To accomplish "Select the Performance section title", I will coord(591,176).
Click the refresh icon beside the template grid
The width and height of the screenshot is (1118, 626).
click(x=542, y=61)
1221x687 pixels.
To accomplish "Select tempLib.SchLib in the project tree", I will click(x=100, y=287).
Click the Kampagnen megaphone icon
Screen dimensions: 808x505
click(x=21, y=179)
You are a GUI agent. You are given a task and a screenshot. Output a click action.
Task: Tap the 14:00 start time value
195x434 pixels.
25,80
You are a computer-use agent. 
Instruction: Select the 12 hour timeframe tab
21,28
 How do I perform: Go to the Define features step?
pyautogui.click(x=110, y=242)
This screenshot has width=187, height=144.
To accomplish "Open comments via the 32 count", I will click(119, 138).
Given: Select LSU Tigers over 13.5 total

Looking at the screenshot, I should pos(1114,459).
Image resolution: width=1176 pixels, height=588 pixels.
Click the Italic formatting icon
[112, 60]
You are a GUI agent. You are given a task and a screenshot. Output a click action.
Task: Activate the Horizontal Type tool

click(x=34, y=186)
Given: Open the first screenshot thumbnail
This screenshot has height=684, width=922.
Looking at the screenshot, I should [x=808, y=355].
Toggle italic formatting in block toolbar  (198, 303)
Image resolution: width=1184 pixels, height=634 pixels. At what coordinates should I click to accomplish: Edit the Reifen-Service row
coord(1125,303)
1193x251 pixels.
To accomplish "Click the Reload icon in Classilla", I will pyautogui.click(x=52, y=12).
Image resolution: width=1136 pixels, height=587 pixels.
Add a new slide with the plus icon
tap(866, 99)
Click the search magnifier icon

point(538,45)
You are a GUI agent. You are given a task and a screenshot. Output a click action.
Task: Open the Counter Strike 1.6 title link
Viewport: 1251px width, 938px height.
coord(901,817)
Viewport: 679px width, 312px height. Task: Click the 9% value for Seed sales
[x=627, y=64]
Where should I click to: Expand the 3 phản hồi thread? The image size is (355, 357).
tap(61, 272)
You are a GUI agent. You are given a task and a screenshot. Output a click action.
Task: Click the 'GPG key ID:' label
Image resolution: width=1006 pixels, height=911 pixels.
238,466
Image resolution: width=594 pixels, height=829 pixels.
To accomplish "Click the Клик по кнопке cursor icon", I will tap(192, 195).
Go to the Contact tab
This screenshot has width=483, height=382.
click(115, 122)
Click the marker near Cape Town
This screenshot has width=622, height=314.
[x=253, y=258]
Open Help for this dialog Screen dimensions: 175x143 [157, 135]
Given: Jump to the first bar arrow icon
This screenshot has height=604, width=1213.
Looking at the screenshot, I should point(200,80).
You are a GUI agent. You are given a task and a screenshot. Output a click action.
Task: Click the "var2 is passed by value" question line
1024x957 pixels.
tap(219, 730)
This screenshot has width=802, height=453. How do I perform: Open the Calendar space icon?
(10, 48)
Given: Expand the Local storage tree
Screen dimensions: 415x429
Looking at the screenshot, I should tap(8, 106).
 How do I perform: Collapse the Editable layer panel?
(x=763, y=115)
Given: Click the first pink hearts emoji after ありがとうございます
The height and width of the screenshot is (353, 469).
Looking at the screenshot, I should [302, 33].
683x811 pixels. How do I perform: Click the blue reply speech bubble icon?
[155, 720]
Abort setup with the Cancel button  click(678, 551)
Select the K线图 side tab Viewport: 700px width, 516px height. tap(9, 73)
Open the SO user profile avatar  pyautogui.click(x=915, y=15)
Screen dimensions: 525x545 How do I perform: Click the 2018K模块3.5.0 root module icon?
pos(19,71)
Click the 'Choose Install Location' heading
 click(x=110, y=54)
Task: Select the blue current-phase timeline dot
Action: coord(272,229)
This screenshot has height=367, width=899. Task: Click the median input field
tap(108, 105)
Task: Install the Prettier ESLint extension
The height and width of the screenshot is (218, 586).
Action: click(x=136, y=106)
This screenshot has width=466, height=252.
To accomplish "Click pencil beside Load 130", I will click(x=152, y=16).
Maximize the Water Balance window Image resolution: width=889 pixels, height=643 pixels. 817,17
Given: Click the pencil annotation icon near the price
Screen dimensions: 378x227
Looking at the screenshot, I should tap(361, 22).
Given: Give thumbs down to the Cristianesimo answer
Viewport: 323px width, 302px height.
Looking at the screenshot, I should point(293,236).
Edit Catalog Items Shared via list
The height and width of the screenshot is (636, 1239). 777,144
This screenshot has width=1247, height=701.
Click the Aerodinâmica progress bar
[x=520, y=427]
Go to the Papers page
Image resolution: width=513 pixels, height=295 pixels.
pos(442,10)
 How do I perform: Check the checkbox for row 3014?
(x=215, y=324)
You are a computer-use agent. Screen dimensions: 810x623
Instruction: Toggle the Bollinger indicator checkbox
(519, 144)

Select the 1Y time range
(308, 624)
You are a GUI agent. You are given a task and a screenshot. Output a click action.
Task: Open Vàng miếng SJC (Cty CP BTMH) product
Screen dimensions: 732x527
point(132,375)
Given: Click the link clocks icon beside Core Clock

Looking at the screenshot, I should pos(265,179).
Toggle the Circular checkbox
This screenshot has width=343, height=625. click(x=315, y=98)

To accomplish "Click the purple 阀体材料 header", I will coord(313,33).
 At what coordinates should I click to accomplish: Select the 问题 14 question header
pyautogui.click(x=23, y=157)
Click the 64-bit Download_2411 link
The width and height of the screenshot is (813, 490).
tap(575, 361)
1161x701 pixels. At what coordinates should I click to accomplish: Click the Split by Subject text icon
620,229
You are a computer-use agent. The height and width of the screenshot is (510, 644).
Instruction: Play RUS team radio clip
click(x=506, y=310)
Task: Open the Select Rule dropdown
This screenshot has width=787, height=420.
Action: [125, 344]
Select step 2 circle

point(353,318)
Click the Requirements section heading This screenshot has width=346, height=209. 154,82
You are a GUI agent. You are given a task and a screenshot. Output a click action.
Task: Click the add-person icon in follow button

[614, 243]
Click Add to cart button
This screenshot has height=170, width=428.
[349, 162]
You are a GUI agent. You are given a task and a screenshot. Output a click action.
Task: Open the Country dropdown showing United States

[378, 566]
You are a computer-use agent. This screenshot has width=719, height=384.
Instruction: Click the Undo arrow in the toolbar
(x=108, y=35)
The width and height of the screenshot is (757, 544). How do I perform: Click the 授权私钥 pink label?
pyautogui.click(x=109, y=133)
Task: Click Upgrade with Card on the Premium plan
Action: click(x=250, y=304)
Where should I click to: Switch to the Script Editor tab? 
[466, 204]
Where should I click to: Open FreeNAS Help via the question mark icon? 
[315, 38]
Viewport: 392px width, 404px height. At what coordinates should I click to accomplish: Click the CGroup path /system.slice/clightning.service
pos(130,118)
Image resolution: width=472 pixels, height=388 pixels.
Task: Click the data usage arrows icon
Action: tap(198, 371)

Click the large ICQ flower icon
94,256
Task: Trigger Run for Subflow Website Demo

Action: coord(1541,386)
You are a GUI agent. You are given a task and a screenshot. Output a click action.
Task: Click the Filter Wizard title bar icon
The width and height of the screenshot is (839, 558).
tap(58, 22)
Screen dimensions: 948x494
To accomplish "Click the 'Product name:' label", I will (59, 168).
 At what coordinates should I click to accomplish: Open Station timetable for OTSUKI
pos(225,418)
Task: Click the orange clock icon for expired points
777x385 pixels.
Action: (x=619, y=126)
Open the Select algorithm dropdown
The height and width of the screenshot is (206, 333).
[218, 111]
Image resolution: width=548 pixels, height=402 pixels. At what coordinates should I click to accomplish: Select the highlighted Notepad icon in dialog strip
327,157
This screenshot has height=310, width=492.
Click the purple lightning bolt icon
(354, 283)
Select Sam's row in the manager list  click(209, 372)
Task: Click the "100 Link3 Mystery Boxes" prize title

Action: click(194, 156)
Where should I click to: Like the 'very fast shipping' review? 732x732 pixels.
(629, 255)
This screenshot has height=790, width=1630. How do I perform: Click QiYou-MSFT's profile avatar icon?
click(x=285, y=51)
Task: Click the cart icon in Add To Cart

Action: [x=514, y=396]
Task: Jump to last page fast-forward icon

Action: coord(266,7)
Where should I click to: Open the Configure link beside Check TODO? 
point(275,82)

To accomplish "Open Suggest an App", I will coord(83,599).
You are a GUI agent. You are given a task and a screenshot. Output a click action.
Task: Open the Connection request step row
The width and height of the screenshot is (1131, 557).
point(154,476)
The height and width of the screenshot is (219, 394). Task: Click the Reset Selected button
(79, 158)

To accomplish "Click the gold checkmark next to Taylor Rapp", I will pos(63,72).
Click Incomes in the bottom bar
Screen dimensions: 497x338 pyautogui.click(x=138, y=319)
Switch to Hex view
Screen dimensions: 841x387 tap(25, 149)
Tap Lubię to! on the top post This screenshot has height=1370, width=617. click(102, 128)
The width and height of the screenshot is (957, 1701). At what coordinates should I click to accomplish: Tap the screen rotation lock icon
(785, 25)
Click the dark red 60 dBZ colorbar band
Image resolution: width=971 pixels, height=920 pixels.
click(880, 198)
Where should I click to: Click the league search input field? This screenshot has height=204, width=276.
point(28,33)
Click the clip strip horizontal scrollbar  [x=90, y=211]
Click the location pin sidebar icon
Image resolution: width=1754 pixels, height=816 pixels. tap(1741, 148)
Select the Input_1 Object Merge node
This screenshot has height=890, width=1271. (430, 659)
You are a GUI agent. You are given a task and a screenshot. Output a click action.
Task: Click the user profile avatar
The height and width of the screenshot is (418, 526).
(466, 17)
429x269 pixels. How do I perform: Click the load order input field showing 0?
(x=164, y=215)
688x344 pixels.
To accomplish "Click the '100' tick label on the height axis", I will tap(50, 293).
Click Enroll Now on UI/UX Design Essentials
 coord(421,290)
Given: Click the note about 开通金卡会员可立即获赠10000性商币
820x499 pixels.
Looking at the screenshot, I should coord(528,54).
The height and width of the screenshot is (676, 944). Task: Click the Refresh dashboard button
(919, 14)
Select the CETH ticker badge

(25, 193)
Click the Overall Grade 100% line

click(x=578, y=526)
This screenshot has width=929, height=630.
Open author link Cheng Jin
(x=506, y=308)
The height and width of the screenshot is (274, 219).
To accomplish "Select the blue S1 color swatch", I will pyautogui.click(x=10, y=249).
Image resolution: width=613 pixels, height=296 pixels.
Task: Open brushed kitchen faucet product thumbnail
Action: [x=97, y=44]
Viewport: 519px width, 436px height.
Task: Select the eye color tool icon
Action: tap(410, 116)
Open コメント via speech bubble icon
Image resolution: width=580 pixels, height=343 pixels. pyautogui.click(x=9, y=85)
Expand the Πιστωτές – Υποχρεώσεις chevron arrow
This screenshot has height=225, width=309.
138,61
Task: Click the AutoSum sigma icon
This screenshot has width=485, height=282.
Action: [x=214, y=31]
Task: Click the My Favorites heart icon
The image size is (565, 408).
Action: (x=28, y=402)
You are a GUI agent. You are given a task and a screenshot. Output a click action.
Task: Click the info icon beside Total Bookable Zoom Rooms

■ ■ ■ ■ ■ ■ ■

> Aim of the exercise
Going through the listing above, count every line in which the word "tree" occurs, and state only the count.

> Output of the exercise
2